Oh yes, I thought, and so did Caligula. Then he leaned very slowly forward into the light, and I realized I was not in fact meeting a monster but a Lynx canadensis, or in the vernacular a lynx, more specifically a Canadian lynx. So the creature I'd taken for a monster was only a lynx after all - though what was the difference? He had a thick tawny coat with shadowy patches. His tail was short, with several dark rings and a dark tip. Black tufts of hair grew from the tips of his ears, and he had a striking ruff of fur round his neck.

A series of deafening claps of thunder penetrated the cave from outside. So the storm had finally broken.

'It's funny you're so scared of me, Francis. After all, it was I who saved you from your pursuers this morning.'

'So you wouldn't have to share my flesh with anyone else?'

'What would you do if I said yes?'

'Pray, maybe.'

'Pray?' He laughed bitterly, as if that was a bad joke. But his gaze clouded; my words seemed to have struck a sad note in him. 'If it's God you want, Francis, you must go to church. For all I know he holds audience there, playing his own sound-track on the organ, but he's never been seen out here.'

'OK, why do you want to eat me?'

'The old, old story. I'm hungry.'

'What's your name, Mighty One?'

'Eight.'

'Eight? That's not a name, it's a number.'

'You don't say, clever-dick!'

Then he did something which was almost enough to send me into premature rigor mortis. He jumped down from his high perch, and for a moment I asked myself the very reasonable question: was this tawny-coated giant of steely muscle and sinew the last thing I'd ever see? Bright, flashing eyes flew towards me, got bigger and bigger and didn't stop until they were the size of powerful floodlights. When I summoned up the courage to look again, I saw his gigantic head hovering over me like some gloomy planet. He was observing me irresolutely, as if wondering whether his mouth would take my head all at one gulp.

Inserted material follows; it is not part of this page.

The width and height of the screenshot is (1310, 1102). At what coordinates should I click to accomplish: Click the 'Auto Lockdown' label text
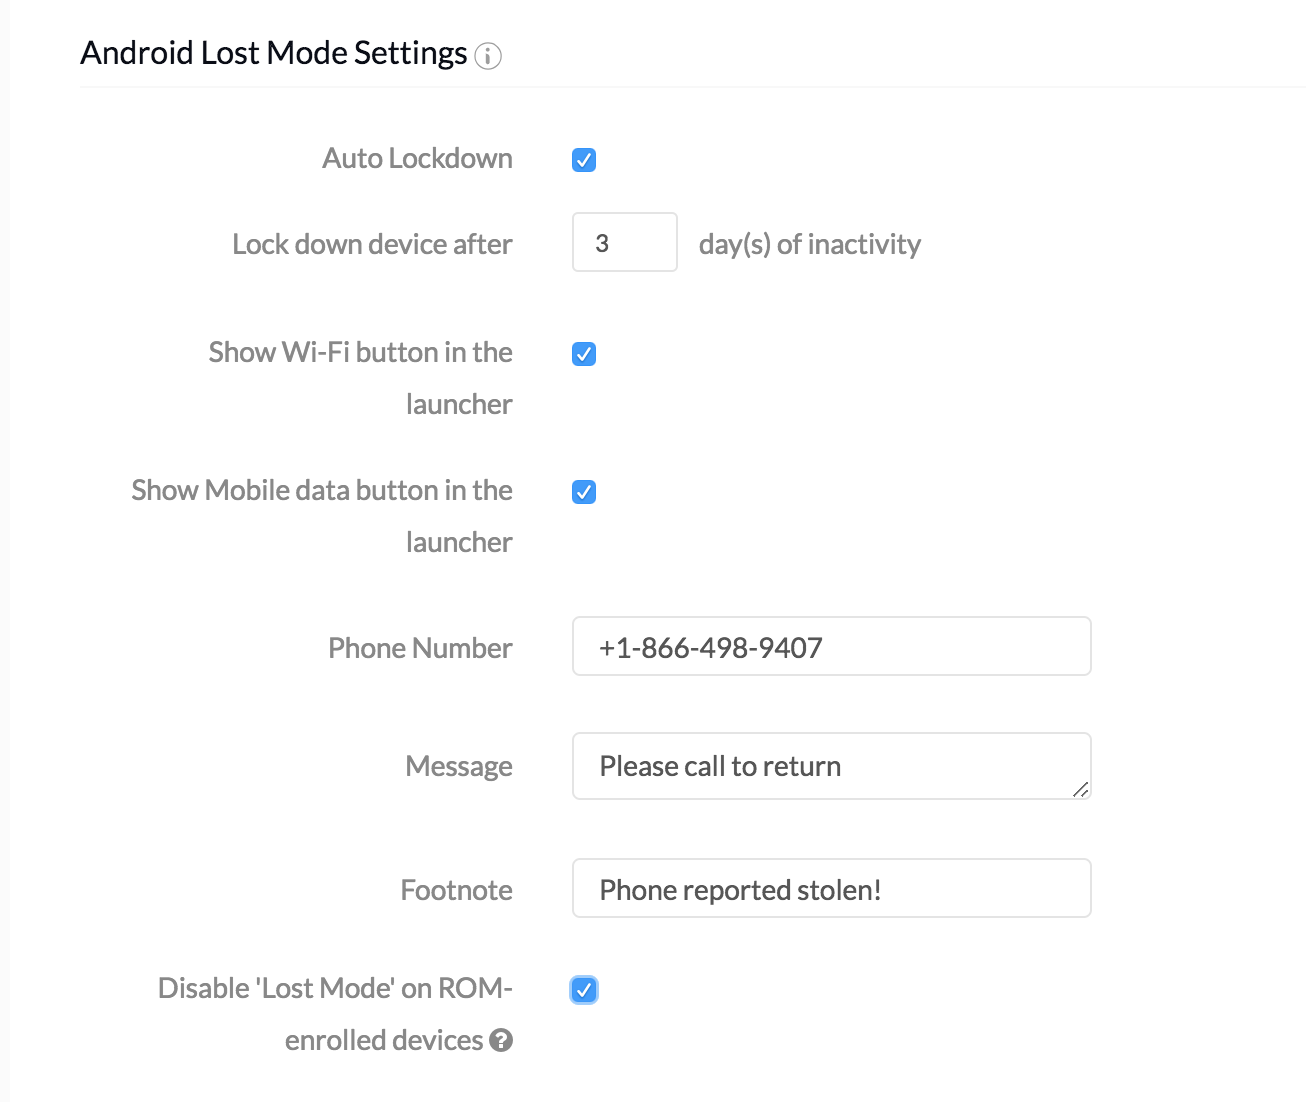pyautogui.click(x=417, y=158)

'Listen, Eight, or was it Nine? Sorry, but I can't seem to concentrate on the higher mathematics right now. Listen, you didn't mean that about being hungry, did you? I mean, you look as if you could lose a few kilos and not notice it.'

'Don't worry, Francis. I'm not going to hurt you. Anyway, I ate Zack an hour ago. He was badly injured and could only stagger about bleeding, so I put the poor thing out of his misery.'

'Very altruistic of you. I must say I'm glad I don't happen to have a pimple on my nose. It would probably have brought out the Good Samaritan in you again. And how about these two ...?' I nodded at the skeletons. 'Did they beg for the neck-bite too?'

'No idea. They were already lying there when I found this cave years ago while I was looking for a safe place to sleep. The forest was still healthy then, and the whole of this cliff was overgrown with vegetation, so it made a good hiding place. These days it sticks up like a bare bum on the beach, positively inviting closer inspection.'

'Do you know whose the bones are?'

'Of course. They're the bones of the Black Knight and his mastiff. The fools out there say they're still happily prowling the forest, but whenever I turn up and try to tell people the truth they all skedaddle as rapidly as if I'd been offering them parts in a gay hard-porn film. I left the skeletons exactly as I found them because I respect the dead. I didn't want to deprive them of their dignity. I imagine they were attacked somewhere in the forest and then just managed to drag themselves back to this cave, so even in their death they were not divided.'

'So who do you think is happily prowling the forest instead of them now?'

'Heaven knows. I take no further interest in the whole silly farce.'

'Why not?'

'Because I'm about to set off on a long journey, and I shall never come back to this accursed spot.'

'Sounds as if you don't fancy telling me just what kind of bloodhounds were after me last night either?'

He smiled slyly and gave me a knowing wink.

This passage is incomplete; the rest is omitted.